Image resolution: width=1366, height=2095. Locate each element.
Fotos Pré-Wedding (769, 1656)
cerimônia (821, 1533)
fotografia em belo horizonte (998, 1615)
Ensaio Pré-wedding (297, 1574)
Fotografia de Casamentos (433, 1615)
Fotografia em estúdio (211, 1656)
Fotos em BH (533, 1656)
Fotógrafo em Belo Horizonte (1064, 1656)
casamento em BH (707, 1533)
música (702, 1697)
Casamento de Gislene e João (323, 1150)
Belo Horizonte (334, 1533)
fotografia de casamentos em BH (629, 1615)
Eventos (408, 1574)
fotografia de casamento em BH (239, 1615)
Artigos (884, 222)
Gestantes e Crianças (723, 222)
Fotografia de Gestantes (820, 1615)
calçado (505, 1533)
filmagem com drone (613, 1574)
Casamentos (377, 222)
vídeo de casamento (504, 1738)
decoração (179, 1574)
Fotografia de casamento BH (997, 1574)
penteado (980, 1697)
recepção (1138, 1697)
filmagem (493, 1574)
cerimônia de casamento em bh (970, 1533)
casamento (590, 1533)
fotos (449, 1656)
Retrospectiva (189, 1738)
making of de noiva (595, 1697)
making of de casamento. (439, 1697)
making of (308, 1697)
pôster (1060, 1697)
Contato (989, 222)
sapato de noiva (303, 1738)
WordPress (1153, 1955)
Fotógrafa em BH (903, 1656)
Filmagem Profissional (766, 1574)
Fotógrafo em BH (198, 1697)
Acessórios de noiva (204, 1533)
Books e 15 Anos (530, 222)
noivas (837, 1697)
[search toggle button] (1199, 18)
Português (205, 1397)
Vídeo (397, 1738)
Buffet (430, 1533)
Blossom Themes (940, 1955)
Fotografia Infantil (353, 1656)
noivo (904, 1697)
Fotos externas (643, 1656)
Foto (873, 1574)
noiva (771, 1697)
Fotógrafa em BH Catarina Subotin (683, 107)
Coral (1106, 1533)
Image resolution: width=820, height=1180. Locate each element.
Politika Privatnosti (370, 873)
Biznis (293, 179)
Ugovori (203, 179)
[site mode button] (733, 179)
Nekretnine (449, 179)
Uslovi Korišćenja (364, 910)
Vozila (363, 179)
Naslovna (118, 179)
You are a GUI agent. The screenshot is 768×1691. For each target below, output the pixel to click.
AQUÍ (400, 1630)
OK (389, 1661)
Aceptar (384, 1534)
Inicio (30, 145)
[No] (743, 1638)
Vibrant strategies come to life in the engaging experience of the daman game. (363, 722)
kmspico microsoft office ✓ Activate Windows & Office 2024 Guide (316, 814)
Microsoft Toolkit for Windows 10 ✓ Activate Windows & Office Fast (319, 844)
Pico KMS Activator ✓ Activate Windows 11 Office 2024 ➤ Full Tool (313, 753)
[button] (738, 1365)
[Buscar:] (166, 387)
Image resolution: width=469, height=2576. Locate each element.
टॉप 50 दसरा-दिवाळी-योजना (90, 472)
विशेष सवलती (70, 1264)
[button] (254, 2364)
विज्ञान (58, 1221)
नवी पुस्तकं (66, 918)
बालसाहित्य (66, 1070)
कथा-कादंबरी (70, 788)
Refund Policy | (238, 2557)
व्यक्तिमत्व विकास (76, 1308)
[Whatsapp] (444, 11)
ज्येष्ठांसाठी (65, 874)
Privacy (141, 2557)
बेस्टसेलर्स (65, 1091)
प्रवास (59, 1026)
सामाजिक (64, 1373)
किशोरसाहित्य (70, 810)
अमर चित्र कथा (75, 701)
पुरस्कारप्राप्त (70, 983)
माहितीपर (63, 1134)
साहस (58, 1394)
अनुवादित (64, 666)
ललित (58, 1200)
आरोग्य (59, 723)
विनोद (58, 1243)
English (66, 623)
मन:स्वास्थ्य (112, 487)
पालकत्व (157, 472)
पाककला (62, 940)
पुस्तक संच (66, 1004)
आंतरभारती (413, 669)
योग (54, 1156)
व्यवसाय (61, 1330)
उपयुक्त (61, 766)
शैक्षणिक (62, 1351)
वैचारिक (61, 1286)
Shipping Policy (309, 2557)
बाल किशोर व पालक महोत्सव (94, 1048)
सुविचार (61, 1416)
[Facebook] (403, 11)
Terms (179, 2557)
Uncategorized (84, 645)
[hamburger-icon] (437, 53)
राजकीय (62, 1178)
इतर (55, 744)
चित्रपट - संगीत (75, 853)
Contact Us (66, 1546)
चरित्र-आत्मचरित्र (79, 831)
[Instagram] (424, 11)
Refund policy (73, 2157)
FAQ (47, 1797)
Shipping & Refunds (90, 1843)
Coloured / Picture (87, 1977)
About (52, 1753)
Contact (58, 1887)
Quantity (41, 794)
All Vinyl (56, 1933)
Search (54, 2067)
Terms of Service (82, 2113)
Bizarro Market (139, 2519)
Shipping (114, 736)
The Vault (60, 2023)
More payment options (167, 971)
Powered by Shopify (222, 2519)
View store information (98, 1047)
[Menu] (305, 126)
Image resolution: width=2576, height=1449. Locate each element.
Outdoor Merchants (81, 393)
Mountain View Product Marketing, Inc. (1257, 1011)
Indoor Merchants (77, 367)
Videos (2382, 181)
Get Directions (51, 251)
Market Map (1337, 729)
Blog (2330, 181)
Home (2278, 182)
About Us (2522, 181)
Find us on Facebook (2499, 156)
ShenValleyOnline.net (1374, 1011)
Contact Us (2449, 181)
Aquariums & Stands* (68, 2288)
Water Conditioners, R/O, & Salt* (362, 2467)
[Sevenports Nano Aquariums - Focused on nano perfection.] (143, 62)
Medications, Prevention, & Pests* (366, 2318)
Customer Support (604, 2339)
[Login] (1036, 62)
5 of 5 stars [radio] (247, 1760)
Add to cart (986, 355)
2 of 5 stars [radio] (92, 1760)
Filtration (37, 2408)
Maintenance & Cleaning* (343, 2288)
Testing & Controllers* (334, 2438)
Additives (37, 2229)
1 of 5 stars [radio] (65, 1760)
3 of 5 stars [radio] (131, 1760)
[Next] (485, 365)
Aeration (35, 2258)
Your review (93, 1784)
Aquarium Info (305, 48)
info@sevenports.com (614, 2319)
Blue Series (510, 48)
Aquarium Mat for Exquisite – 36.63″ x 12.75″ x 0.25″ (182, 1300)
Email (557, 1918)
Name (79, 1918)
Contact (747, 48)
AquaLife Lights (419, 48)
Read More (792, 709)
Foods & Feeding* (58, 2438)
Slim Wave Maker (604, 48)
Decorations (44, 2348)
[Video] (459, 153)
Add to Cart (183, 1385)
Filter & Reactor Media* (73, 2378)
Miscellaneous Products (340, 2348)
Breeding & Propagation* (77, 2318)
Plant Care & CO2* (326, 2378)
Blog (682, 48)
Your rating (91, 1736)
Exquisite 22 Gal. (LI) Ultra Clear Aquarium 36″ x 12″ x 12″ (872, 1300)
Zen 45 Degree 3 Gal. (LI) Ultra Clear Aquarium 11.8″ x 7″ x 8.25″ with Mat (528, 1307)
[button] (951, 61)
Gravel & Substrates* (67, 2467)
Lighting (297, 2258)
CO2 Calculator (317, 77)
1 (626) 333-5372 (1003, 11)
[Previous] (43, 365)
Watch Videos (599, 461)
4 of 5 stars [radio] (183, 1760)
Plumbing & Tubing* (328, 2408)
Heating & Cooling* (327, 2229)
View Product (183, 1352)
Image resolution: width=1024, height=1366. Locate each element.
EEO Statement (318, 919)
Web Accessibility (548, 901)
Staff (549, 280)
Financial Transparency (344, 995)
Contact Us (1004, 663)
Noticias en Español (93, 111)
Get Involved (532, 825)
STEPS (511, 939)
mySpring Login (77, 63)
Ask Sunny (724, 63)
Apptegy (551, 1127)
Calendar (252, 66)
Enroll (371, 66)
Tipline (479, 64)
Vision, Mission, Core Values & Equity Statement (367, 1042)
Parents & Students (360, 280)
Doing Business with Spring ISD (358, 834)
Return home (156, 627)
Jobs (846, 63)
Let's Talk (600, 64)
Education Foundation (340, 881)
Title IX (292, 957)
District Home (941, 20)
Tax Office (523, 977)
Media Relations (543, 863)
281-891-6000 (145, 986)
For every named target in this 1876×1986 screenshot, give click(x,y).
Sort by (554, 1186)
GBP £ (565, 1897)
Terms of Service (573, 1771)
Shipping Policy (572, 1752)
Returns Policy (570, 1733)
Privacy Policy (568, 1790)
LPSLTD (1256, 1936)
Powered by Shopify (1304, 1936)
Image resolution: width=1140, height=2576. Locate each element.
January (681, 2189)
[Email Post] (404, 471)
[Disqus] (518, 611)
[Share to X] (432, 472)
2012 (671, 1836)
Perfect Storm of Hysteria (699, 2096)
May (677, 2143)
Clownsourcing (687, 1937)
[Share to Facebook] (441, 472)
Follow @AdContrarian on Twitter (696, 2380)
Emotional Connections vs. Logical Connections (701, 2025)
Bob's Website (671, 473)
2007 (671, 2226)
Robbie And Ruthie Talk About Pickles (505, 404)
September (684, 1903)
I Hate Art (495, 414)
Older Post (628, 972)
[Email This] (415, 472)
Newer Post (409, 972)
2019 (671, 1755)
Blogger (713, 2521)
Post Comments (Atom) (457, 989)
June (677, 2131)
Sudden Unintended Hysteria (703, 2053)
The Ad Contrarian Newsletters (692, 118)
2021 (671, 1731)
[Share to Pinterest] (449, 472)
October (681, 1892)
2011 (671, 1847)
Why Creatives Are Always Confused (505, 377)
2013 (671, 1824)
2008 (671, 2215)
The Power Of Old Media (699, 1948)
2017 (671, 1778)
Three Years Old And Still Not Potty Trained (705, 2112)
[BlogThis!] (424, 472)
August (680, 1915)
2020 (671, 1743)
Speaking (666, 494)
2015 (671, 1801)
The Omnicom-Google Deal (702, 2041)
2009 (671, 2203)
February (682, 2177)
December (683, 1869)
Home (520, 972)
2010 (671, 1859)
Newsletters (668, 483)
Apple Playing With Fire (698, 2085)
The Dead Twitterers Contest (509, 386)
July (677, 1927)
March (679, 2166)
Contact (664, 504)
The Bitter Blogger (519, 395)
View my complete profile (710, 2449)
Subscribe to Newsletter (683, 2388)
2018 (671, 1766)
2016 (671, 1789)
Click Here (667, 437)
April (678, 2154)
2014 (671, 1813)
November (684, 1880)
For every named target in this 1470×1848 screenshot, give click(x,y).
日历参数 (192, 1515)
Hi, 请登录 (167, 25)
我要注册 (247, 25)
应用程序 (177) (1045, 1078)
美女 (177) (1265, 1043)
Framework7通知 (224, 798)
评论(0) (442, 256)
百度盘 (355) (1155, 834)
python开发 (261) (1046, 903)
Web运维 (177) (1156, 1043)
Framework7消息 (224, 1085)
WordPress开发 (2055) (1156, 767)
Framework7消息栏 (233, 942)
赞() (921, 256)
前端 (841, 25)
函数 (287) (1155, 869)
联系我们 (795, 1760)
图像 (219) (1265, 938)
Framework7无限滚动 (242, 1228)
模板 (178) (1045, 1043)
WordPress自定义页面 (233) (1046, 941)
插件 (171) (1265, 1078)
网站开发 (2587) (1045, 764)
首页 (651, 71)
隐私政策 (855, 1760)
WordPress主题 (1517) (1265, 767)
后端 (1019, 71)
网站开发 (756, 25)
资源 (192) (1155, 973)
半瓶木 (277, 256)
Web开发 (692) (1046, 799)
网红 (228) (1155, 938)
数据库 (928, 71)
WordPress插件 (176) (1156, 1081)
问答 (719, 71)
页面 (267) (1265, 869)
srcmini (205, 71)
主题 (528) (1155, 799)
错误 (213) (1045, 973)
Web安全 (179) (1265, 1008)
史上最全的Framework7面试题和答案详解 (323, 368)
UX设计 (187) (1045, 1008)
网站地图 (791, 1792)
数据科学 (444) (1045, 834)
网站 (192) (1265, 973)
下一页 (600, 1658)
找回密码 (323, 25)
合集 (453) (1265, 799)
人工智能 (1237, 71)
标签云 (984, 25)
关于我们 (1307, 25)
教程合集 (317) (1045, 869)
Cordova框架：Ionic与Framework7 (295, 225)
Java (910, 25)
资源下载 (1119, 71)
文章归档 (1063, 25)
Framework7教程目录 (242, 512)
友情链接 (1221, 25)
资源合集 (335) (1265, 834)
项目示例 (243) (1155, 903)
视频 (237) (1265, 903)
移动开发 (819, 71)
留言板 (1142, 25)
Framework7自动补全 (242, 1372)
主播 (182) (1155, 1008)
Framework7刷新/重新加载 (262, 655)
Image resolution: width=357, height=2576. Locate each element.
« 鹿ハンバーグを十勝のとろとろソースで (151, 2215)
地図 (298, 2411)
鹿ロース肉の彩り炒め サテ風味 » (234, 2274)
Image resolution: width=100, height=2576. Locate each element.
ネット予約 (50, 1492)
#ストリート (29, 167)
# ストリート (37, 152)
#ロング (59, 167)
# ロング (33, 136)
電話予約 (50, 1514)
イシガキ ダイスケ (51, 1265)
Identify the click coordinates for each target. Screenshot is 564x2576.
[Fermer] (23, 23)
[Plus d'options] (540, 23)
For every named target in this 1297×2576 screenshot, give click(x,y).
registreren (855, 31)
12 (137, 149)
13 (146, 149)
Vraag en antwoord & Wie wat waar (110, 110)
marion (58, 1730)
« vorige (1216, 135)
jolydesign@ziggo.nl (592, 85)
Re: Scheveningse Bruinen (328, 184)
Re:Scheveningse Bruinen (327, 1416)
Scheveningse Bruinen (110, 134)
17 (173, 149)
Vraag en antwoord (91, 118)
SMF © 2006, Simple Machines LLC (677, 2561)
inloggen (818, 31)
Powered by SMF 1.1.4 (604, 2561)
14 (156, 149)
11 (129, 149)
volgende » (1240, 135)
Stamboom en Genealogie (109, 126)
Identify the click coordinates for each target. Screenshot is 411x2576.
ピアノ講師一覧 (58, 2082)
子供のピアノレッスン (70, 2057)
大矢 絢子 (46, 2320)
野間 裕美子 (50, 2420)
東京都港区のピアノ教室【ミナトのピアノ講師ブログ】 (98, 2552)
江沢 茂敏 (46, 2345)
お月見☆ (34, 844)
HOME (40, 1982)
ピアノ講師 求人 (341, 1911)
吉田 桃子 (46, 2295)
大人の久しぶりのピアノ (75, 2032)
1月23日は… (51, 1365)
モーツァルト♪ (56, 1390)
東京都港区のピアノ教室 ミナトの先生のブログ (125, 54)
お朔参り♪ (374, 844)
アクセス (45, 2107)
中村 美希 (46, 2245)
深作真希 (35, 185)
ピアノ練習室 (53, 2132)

══════════════════════════════

*Task*. Using the listing above, return word for word each line from the one that has "Heating & Cooling* (327, 2229)" through the one that has "STEPS (511, 939)", and no line outside that range.

*Reply*.
Heating & Cooling* (327, 2229)
View Product (183, 1352)
Image resolution: width=1024, height=1366. Locate each element.
EEO Statement (318, 919)
Web Accessibility (548, 901)
Staff (549, 280)
Financial Transparency (344, 995)
Contact Us (1004, 663)
Noticias en Español (93, 111)
Get Involved (532, 825)
STEPS (511, 939)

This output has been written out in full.